I know that this question has been already discussed (e.g here: shorturl.at/coFQX) but I dont understand the proofs given there, and I found a different one.
I want to show that $R[x_1,\dots,x_n]$ is free over $R[\sigma_1,\dots,\sigma_n]$ (with $\sigma_i$ is the elementary symmetric polynommial). I found the following proof:
We do induction over $n$. For $n=1$ there is nothing to show. Suppose this is true for $n-1$ variables. By induction hypothesis we know that $R[x_1,\dots,x_n]$ is free over $R[\sigma_1,\dots,\sigma_n,x_n]$. We just have to show that $R[\sigma_1,\dots,\sigma_n,x_n]$ is free over $R[\sigma_1,\dots,\sigma_n]$. The claim is now that $(x_n^0,\dots,x_n^{n-1})$ is a basis for this. I understand that this generates $x_n$ (hence $R[\sigma_1,\dots,\sigma_n,x_n]$).
Im Struggeling trying to show that this are linearly independent. So let $\lambda_i \in R[\sigma_1,\dots,\sigma_n]$ and: $$ \lambda_0 +\lambda_1 z^1+ \dots + \lambda_{n-1}z^{n-1}$$ be a polynomial with $x_n$ as root. The claim which I think is right (because it seems similiar to other similar contexts) would be that then also $x_1,\dots,x_{n-1}$ have to be roots and so this polynomial can't have degree $n-1$. But Im not able to show this. Is this the right approach and how can I show this?
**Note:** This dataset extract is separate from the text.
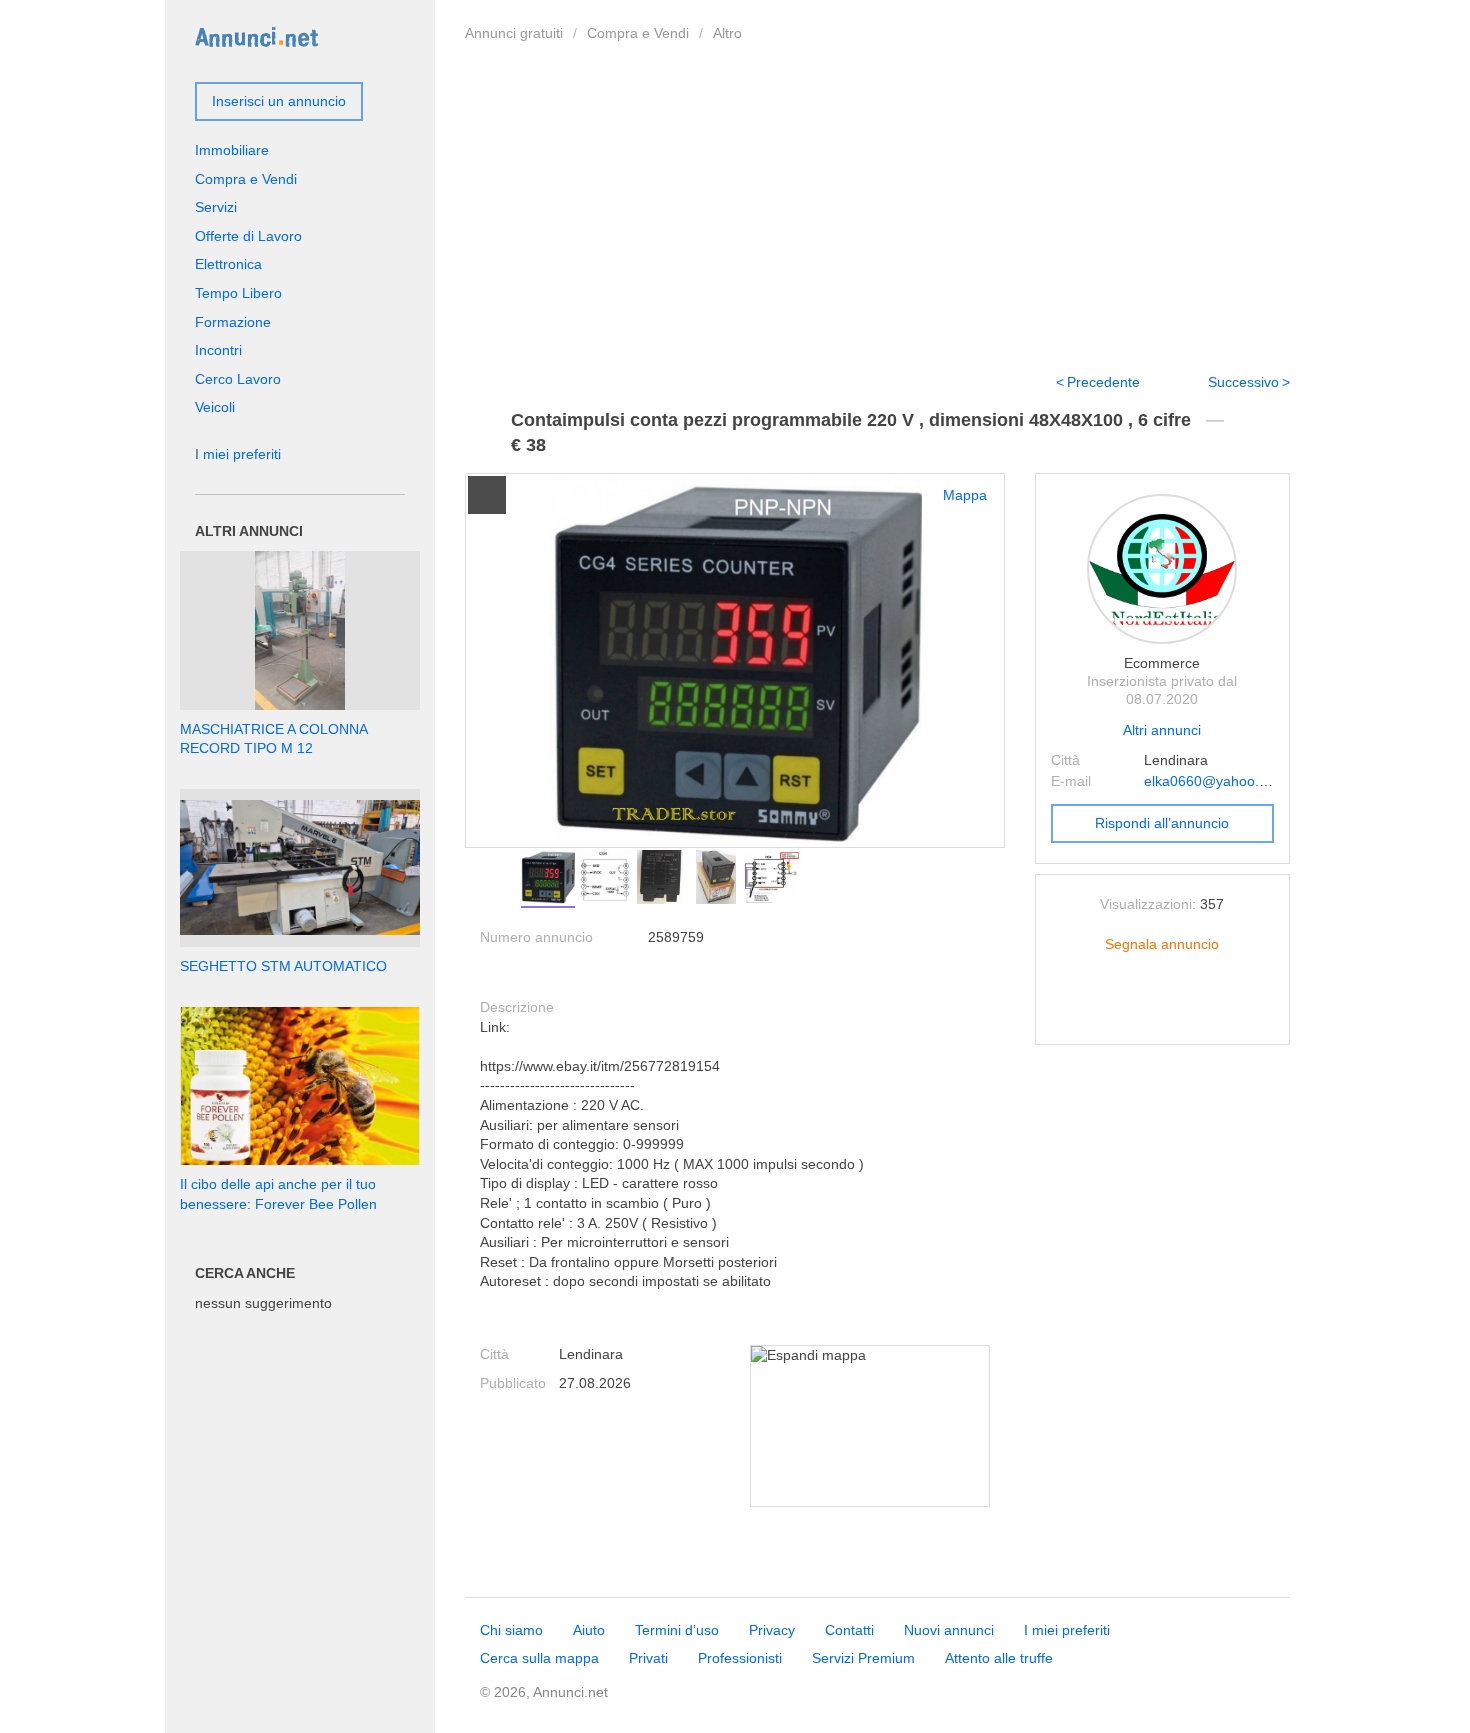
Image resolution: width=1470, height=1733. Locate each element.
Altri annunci (1162, 730)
For the linear independence point: this is supposed to be well-known if $R$ is a field so I'll assume that $R$ is an arbitrary ring.
Letting $\sigma_{n,i}$ be the $X^i$ coefficient of $\prod_{j=1}^n (X-x_j)$.
If $\sum_{l=0}^{n-1} c_lx_n^l=0$ with $c_l\in R[\sigma_{n,0},\dots,\sigma_{n,n-1}]$ not all zero,
the $c_l$ are also $n$-variables polynomials $\in R[x_1,\ldots,x_n]$, let $A\subset R$ be the finite set made from all their coefficients,
$A$ generates a finitely generated $\Bbb{Z}$-module $M\subset (R,+)$, there exists some prime number $p$ such that $M/pM\ne 0$,
so there exists a non-zero $\Bbb{Z}$-module homomorphism $\phi:M\to M/pM\to \Bbb{F}_p$.
Let $c_l^{\phi}$ mean applying $\phi$ to the coefficients of the polynomials $c_l\in M[x_1,\ldots,x_n] $,
so that $c_l^\phi \in \Bbb{F}_p[x_1,\ldots,x_n]$.
You'll get that the $c_l^\phi$ belong to $\Bbb{F}_p[\sigma_{n,0},\dots,\sigma_{n,n-1}]$ and that they are not all zero,
so that $\sum_{l=0}^{n-1} c_l^\phi x_n^l=0$ will contradict that the $\Bbb{F}_p(\sigma_{n,0},\dots,\sigma_{n,n-1})$-minimal polynomial of $x_n$ is $\prod_{j=1}^n (X-x_j)=X^n+\sum_{i=0}^{n-1} \sigma_{n,i} X^i$ which has degree $n$.